By passing wild type bovine viral diarrhoea virus (BVDV) in increasing concentrations of DPC-A69280-29, a thiazole urea class compound that inhibits BVDV replication, we were able to select several variants of BVDV that exhibited decreased susceptibility to this compound. When the non-structural genes of these variants were sequenced and compared with wild type, only one change was common to all the variants that also exhibited resistance to DPC-A69280-29 (>10-fold increase in IC50). This change was a T-to-A transversion at position 11198 of the BVDV genome, which would cause a predicted substitution of isoleucine for phenylalanine at amino acid 78 of the RNA-dependent RNA polymerase (RdRp). This substitution would occur in a region of the BVDV RdRp which has been proposed to be important for the formation of the RdRp homodimer that is essential for the activity of the enzyme. However, since DPC-69280-29 inhibits BVDV replication by interfering with the initiation of viral RNA synthesis, we discuss the possibility that this region of the BVDV RdRp also may play a role in the initiation process. Furthermore, since this region is located fairly close to the template RNA, we also propose that the role it plays may involve either template selection, stabilization or processivity.
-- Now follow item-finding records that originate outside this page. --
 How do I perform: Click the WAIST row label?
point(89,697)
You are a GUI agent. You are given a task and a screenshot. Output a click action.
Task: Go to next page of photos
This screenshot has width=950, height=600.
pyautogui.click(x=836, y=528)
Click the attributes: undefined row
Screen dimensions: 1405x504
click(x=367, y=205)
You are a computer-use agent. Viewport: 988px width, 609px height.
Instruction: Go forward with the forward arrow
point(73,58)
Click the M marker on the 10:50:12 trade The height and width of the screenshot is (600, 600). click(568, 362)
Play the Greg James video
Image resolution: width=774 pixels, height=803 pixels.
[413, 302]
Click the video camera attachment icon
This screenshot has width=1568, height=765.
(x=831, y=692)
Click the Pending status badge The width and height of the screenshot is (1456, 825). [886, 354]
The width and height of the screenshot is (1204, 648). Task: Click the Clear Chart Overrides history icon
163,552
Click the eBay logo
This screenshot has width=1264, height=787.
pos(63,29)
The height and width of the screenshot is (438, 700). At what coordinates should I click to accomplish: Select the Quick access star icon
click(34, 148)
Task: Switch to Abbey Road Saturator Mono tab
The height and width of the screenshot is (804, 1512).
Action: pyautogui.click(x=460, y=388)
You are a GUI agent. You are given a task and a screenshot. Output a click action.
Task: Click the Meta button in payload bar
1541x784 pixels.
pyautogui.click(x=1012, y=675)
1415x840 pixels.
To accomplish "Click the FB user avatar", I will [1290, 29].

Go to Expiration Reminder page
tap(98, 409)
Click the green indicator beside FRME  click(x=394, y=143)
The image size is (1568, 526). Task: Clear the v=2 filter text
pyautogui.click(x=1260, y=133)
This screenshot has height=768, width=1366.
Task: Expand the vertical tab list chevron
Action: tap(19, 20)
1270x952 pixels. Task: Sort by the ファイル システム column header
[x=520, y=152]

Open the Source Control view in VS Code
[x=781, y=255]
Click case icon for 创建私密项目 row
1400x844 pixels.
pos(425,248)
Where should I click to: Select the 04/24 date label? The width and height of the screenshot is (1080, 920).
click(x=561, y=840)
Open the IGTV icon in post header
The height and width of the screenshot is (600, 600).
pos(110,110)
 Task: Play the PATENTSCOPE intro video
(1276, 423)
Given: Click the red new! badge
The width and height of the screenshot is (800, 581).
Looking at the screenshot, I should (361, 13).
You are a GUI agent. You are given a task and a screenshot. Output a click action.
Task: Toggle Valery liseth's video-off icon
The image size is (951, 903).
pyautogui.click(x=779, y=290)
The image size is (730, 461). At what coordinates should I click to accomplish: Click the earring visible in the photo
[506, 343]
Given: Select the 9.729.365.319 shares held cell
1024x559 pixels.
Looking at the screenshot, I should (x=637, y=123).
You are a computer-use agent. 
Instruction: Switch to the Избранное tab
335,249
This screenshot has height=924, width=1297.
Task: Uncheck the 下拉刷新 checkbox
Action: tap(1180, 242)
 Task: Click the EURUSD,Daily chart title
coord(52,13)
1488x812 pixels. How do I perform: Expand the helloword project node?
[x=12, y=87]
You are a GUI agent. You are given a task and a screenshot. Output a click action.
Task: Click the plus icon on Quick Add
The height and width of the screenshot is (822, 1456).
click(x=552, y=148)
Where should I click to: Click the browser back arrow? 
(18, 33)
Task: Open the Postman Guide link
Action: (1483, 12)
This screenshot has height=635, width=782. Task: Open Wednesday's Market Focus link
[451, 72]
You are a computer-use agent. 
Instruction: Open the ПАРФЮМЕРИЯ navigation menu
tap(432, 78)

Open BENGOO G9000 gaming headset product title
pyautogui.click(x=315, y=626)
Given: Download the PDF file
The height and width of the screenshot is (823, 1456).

通过在浓度不断增加的DPC-A69280-29(一种抑制牛病毒性腹泻病毒(BVDV)复制的噻唑脲类化合物)中传代野生型BVDV,我们能够筛选出几种对该化合物敏感性降低的BVDV变体。对这些变体的非结构基因进行测序并与野生型进行比较时,所有对DPC-A69280-29表现出抗性(IC50增加>10倍)的变体都有一个共同变化。这个变化是BVDV基因组第11198位的T到A颠换,这将导致在RNA依赖性RNA聚合酶(RdRp)的第78位氨基酸处预测异亮氨酸取代苯丙氨酸。这种取代将发生在BVDV RdRp的一个区域,该区域被认为对形成酶活性所必需的RdRp同型二聚体很重要。然而,由于DPC-69280-29通过干扰病毒RNA合成的起始来抑制BVDV复制,我们讨论了BVDV RdRp的这个区域也可能在起始过程中起作用的可能性。此外,由于该区域相当靠近模板RNA,我们还提出它所起的作用可能涉及模板选择、稳定或持续性。